Eh, evolutionary adaptation is proven fact. Self-replicating organisms can mutate and change to survive in different circumstances. This has been observed and even purposely generated on human timescales. The theory of evolution states that the diversity of life arose from this evolutionary adaptation. Give me a functional single celled organism, 2.5 billion years of random change with a selection pressure for positive changes, and I can believe you get all of life on earth.
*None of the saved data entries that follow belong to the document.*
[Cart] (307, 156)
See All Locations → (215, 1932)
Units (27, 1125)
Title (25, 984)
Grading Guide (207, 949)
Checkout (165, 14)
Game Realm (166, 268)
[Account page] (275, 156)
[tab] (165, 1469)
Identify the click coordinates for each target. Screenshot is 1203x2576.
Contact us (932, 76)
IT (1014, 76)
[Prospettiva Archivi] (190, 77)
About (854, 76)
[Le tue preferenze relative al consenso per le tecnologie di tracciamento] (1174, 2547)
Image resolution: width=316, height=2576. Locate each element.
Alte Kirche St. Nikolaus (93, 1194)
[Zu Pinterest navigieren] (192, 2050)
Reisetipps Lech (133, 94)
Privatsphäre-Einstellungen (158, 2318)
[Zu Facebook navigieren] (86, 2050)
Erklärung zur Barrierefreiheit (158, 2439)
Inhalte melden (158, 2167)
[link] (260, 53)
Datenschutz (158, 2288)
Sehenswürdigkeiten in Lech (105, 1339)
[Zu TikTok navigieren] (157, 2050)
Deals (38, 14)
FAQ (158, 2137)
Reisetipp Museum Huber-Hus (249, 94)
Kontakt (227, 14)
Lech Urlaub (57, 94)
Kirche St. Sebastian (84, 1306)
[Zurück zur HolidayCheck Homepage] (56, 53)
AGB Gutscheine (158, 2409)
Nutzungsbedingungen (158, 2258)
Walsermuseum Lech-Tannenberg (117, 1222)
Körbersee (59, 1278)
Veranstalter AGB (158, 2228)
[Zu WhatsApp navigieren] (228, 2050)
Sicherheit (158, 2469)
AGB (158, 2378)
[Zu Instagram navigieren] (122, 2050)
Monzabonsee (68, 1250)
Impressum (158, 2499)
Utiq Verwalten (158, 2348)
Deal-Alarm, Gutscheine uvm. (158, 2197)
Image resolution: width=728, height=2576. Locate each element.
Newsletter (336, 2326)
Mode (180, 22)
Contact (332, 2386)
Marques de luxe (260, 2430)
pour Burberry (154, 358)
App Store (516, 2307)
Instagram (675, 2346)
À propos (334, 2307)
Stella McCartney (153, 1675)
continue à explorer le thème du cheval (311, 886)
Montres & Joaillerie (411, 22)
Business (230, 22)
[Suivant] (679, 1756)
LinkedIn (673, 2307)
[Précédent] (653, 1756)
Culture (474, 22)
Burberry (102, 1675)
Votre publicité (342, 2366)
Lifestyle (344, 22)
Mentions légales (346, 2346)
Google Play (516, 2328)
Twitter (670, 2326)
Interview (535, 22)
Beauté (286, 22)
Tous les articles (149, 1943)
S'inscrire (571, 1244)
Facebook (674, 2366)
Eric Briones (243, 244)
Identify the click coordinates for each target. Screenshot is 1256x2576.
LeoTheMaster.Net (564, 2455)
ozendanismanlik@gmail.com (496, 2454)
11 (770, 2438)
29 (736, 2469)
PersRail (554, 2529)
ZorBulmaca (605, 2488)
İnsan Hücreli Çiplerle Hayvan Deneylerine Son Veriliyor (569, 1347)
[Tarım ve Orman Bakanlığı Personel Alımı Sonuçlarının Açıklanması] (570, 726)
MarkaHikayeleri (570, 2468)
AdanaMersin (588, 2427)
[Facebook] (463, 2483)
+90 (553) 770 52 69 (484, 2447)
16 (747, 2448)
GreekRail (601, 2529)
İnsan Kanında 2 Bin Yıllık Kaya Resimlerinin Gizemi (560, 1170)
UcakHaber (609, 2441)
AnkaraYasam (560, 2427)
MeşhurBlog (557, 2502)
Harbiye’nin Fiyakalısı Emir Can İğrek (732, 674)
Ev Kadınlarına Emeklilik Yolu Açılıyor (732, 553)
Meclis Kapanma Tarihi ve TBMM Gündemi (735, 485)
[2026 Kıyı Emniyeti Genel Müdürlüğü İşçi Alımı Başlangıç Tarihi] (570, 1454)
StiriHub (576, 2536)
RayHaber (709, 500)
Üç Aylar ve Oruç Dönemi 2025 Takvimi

I suppose the premise here is the origin of life, which is a major unknown as how to get to a functional cell from base chemicals is really really challenging. I know a guy at my university who is working on that right now by randomly mixing amino acids together and seeing if you get any self-promoting polymers. The generation of amino acids from a chemical reaction has already been famously demonstrated, so if you could get polymers that promoted their own formation you have an extremely primitive form of life.

As for modern evolution of say the whale evolving from land animals, the fossil record is pretty convincing on many of these transitions. Unless we're going through "the fossil record is a joke played by god." Whenever someone doubts that large changes in species can happen, remember that technically speaking a chihuahua and a St. Bernard are the same species of animal.

I'll check out what they say because the Hoover Institute is very reputable and likely has a good discussion going, and at least from the summary it seems like the guy they have is not a total crackpot.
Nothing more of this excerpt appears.